THE DATA:
- - - -

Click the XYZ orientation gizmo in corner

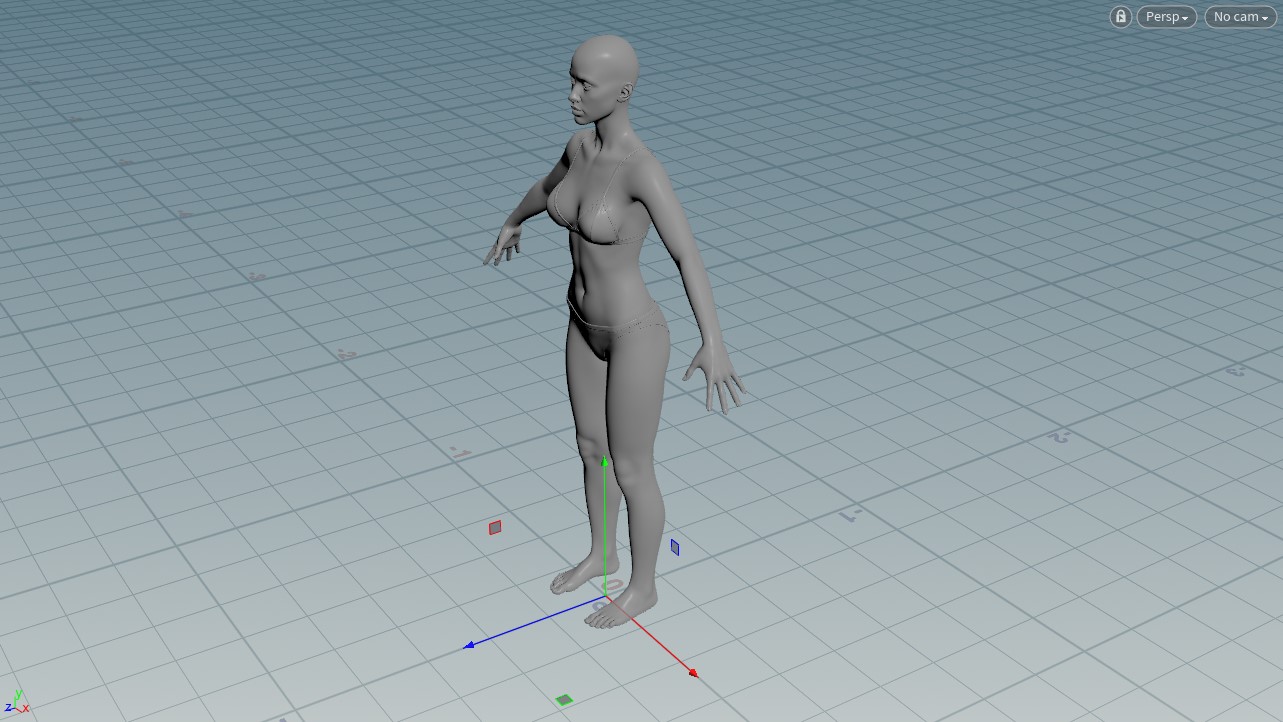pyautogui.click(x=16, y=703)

- - - -

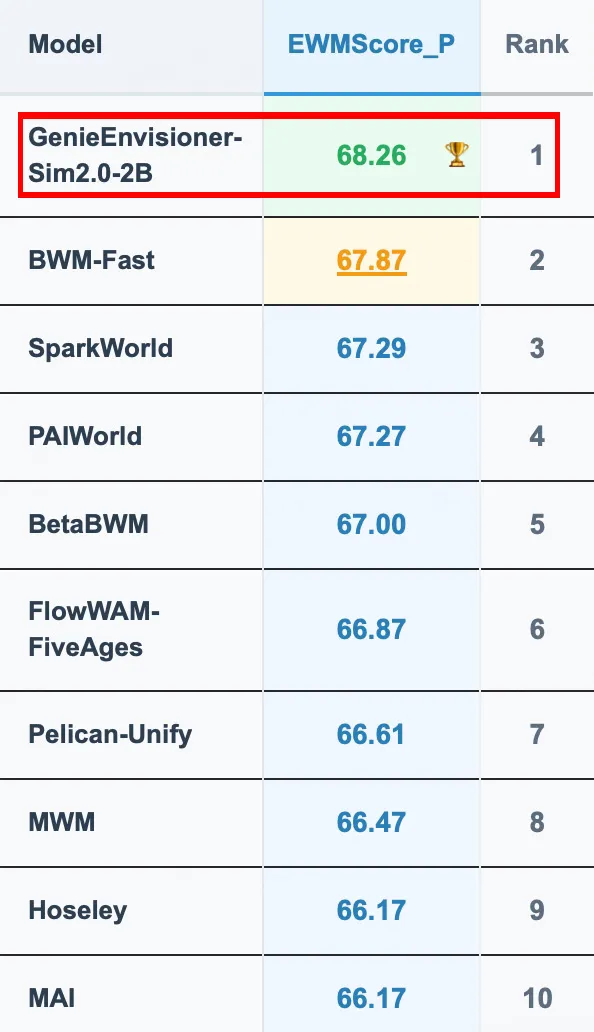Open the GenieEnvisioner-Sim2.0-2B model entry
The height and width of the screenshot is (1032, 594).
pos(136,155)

- - - -

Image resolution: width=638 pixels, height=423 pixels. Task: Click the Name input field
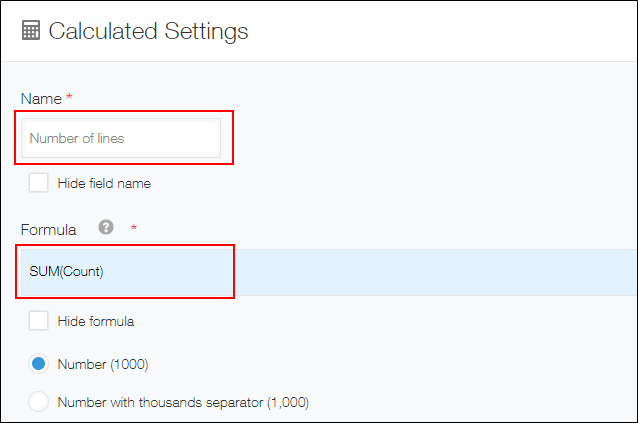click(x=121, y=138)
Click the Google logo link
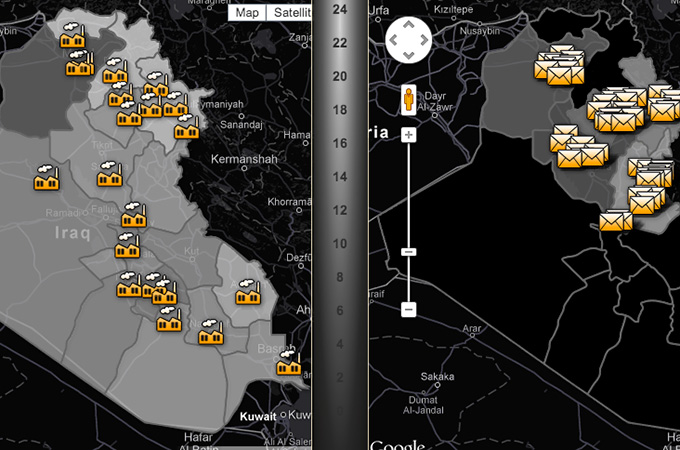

- - - -

Here the job is to copy the stretch of records from the line containing "Image resolution: width=638" through the line containing "Click the Google logo link", word for word. Leave every picture out.

Image resolution: width=638 pixels, height=423 pixels. Task: Click the Name input field
click(x=121, y=138)
Click the Google logo link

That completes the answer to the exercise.